ASSIGNMENT:
Copy each line below containing "field".
__________
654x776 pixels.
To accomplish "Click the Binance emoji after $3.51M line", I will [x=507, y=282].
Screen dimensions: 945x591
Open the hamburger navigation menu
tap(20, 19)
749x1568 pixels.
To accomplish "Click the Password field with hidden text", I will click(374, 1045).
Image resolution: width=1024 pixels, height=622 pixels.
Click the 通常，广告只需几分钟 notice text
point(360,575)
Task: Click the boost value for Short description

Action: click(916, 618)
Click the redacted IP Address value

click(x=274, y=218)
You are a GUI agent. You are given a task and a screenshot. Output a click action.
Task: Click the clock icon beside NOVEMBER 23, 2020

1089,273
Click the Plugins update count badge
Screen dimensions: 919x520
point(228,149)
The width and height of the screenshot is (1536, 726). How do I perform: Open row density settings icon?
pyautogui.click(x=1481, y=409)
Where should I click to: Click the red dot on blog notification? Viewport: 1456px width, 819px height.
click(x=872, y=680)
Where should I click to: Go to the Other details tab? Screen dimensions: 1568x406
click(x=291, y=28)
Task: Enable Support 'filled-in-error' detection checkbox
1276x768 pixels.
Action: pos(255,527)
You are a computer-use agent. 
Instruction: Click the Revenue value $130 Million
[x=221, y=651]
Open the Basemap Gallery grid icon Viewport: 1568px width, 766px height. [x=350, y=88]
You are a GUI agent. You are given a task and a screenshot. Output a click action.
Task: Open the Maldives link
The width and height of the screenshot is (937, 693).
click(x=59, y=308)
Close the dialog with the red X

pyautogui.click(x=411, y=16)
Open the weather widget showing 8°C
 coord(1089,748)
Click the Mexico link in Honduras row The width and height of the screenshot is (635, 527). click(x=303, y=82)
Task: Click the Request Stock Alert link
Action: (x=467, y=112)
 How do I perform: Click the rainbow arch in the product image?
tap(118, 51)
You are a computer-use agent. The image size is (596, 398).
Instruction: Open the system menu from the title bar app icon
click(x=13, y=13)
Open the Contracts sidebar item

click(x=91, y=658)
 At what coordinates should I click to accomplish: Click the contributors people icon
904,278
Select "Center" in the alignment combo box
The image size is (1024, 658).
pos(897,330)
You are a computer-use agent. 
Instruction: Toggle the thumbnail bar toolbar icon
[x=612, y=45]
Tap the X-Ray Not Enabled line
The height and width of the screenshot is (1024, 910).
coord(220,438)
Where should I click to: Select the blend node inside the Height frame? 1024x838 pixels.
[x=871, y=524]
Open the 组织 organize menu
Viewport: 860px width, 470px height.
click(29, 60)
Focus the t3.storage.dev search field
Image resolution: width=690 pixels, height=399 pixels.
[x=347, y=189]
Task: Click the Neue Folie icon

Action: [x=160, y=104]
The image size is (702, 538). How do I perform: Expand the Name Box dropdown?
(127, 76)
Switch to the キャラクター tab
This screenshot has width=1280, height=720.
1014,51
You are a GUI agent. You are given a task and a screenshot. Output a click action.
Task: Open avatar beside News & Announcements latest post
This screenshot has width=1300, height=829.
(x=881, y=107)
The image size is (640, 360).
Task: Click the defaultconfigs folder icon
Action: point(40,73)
__________
WRITTEN RESPONSE:
To accomplish "Click the Password field with hidden text", I will click(374, 1045).
Focus the t3.storage.dev search field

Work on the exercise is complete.